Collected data
┄┄┄┄┄┄
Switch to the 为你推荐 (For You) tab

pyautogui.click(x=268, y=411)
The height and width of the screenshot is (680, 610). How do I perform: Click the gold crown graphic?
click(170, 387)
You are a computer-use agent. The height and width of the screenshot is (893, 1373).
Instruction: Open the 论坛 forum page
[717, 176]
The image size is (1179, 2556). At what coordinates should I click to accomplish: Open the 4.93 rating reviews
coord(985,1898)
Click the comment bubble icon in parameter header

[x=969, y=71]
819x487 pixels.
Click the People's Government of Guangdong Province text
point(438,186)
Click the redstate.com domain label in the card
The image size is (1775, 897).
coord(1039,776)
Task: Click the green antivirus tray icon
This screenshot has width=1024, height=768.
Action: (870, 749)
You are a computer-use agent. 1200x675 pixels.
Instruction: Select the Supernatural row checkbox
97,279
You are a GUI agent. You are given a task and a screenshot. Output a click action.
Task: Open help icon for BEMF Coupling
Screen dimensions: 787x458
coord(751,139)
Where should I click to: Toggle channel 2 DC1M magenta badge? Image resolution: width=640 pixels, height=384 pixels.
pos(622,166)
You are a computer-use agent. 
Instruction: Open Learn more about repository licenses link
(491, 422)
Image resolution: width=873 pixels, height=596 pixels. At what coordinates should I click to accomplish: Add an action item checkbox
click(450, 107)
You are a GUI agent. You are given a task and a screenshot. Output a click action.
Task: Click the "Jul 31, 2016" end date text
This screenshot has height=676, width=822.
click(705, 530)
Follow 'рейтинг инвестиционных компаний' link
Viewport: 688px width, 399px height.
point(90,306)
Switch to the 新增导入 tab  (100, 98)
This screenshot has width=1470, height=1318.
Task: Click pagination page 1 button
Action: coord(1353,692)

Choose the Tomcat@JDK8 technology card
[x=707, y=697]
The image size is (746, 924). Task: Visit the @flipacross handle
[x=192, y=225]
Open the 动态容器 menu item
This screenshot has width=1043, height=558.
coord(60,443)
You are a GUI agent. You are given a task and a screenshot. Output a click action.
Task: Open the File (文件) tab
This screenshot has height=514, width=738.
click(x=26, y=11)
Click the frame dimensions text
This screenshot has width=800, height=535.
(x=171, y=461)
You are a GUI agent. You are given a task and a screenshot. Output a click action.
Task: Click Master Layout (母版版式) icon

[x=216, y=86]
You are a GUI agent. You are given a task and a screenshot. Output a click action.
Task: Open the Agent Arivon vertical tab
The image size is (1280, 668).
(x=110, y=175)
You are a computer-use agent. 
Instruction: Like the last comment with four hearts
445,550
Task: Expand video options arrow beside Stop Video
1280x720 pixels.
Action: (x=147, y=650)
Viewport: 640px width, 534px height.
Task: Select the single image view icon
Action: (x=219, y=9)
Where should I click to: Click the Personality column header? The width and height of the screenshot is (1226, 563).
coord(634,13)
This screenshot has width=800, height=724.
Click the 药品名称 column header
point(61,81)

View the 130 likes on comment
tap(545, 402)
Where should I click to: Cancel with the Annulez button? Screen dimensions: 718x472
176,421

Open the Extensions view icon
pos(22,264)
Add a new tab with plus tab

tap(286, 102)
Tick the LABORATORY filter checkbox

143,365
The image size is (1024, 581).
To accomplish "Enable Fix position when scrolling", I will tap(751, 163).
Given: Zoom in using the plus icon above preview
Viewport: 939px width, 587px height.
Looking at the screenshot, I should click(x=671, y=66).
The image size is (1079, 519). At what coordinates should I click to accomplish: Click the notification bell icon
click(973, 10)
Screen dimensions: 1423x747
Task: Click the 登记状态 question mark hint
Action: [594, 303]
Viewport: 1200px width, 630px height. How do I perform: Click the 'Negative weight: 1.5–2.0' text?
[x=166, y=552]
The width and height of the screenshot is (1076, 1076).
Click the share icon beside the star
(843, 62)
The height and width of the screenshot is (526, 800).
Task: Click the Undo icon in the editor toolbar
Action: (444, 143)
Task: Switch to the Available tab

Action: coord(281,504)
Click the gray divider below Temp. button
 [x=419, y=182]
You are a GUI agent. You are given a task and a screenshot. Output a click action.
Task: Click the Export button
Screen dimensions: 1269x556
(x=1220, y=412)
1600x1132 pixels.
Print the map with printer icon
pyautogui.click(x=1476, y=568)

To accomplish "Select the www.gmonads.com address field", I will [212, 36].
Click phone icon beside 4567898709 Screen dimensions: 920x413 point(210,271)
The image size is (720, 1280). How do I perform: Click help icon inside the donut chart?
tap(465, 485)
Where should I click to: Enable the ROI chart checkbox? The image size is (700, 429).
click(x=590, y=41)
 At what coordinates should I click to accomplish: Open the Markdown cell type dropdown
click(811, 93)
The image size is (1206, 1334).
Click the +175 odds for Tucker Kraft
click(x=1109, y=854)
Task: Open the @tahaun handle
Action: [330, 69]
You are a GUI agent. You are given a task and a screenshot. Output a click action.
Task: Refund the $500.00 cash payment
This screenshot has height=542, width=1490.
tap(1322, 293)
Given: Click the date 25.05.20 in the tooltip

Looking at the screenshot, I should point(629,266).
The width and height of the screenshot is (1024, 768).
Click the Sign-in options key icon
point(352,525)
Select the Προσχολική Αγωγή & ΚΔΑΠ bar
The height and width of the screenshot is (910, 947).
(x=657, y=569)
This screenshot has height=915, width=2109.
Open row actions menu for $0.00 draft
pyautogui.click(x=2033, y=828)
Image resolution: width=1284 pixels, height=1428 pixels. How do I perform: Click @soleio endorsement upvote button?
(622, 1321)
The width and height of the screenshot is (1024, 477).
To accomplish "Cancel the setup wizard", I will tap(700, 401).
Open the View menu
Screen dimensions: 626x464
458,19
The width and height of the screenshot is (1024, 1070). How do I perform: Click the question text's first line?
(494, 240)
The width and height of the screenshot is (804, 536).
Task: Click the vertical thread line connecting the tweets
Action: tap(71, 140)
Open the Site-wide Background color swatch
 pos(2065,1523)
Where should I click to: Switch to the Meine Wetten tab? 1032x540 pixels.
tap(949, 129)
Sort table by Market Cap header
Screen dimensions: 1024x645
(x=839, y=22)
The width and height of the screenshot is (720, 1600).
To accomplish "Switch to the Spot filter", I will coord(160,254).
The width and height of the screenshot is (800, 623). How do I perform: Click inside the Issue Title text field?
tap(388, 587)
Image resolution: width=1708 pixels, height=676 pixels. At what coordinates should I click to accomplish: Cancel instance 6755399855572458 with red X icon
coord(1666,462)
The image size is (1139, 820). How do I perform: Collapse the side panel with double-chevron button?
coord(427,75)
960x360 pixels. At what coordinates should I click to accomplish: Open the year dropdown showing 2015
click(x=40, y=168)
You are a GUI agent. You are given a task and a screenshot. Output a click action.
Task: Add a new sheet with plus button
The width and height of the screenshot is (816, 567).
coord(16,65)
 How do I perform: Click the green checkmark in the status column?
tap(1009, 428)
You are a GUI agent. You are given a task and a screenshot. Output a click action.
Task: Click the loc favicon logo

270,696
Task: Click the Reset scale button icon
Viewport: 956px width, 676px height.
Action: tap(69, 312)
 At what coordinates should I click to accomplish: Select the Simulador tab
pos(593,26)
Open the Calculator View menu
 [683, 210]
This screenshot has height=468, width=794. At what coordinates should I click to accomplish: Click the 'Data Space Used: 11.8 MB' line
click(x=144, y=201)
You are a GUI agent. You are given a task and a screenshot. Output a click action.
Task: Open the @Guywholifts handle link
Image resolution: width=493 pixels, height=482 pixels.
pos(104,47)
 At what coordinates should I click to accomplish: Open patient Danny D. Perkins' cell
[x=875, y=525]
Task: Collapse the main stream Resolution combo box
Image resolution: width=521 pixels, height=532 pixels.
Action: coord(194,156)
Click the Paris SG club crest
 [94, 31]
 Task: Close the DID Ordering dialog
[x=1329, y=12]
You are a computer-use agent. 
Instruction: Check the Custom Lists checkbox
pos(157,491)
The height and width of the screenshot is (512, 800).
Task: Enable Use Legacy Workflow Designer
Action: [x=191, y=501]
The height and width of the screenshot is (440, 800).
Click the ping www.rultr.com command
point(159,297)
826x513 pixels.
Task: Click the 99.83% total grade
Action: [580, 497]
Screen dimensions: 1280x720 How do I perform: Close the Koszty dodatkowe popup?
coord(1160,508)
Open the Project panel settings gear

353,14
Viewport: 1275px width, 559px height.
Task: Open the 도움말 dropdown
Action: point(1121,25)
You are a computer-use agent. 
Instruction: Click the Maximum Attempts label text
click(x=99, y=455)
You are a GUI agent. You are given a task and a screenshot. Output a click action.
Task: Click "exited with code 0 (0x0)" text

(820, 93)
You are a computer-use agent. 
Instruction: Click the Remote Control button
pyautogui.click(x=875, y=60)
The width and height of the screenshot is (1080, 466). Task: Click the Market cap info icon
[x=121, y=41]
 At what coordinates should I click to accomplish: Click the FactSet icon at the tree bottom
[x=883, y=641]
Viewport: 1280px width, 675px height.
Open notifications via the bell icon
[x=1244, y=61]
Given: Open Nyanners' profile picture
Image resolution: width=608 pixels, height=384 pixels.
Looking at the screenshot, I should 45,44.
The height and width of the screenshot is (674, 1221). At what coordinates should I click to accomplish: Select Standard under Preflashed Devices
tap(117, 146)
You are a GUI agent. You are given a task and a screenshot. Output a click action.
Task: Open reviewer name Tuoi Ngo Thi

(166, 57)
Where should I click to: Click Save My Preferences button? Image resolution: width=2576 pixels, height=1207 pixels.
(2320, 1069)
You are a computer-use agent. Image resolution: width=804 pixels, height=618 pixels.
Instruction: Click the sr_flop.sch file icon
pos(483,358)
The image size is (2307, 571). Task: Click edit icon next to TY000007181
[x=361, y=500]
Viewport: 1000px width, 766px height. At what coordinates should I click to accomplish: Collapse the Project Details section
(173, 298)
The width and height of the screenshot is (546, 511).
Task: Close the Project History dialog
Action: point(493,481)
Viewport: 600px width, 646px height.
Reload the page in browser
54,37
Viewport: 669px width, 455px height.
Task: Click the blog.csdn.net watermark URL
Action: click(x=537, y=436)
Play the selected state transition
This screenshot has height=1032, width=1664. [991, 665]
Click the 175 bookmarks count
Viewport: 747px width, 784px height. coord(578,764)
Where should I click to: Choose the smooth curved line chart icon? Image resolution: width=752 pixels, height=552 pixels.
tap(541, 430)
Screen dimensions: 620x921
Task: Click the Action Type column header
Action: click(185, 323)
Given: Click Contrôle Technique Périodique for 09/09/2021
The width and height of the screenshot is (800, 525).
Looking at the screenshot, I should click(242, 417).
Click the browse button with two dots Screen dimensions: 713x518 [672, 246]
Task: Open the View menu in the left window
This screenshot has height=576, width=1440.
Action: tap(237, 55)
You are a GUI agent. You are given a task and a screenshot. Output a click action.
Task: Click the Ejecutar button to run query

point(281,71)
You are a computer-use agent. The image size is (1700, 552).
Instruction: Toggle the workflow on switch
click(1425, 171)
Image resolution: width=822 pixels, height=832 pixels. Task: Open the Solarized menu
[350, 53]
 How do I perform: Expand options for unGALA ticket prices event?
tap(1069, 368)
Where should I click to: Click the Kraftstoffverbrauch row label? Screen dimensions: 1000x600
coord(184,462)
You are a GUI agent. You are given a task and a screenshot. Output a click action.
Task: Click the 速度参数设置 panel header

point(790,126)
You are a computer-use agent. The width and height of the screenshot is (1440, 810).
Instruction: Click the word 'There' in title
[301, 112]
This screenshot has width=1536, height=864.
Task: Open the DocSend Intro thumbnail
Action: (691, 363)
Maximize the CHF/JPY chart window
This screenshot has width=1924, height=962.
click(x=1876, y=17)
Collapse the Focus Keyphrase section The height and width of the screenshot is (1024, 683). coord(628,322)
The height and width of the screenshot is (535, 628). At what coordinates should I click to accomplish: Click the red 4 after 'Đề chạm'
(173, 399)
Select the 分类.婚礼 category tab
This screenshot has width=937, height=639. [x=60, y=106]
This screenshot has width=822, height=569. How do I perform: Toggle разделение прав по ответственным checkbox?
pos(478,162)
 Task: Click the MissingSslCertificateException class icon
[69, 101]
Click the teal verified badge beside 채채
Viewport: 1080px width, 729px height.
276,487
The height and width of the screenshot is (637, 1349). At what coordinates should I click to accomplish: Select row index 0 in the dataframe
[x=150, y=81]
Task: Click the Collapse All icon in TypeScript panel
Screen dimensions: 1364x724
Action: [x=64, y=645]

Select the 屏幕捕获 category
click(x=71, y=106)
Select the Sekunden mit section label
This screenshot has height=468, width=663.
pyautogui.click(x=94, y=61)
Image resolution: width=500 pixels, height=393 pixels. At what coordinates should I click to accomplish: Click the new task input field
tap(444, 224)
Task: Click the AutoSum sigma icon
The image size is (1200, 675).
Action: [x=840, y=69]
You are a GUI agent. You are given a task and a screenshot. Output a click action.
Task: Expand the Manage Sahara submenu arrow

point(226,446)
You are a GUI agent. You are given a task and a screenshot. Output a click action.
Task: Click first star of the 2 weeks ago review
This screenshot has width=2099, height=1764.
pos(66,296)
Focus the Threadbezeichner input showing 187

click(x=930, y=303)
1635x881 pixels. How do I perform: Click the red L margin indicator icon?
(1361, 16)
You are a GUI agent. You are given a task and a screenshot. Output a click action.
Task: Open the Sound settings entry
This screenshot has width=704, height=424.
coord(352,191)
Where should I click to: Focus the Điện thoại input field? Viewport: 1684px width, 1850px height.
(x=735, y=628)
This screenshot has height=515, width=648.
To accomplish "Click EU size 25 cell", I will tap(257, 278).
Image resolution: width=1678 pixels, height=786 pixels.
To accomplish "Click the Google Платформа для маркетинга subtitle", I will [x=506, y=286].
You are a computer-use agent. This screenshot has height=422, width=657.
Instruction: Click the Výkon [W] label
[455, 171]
┄┄┄┄┄┄
**TRY IT:**
For this exercise, output exactly the lines above from the line with "Instruction: Select the" to the line with "end date text", counting both, and leave out the rest.

**TASK RESPONSE:**
Instruction: Select the Supernatural row checkbox
97,279
You are a GUI agent. You are given a task and a screenshot. Output a click action.
Task: Open help icon for BEMF Coupling
Screen dimensions: 787x458
coord(751,139)
Where should I click to: Toggle channel 2 DC1M magenta badge? Image resolution: width=640 pixels, height=384 pixels.
pos(622,166)
You are a computer-use agent. 
Instruction: Open Learn more about repository licenses link
(491, 422)
Image resolution: width=873 pixels, height=596 pixels. At what coordinates should I click to accomplish: Add an action item checkbox
click(450, 107)
You are a GUI agent. You are given a task and a screenshot. Output a click action.
Task: Click the "Jul 31, 2016" end date text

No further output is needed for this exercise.